> Records for processing:
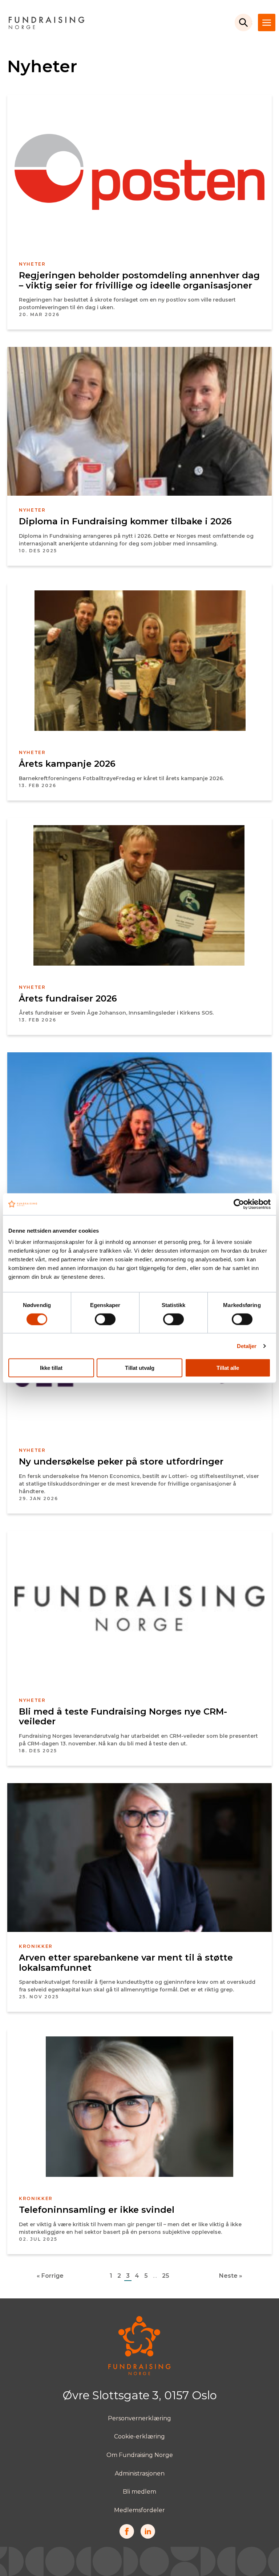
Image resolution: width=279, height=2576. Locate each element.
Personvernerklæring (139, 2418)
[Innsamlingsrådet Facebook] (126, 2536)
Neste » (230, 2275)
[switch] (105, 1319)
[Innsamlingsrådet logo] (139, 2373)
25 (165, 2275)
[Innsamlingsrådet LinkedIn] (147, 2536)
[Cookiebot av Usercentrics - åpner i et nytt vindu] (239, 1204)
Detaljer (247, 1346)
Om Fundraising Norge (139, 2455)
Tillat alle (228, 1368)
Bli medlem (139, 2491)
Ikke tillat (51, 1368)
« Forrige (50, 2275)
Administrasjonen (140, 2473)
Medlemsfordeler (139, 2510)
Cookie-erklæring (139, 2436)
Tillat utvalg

> Task to carry out:
Transcribe, without alteration, the line that contains "Tillat alle (228, 1368)" together with all lines after it in the listing above.

> Task solution:
Tillat alle (228, 1368)
Bli medlem (139, 2491)
Ikke tillat (51, 1368)
« Forrige (50, 2275)
Administrasjonen (140, 2473)
Medlemsfordeler (139, 2510)
Cookie-erklæring (139, 2436)
Tillat utvalg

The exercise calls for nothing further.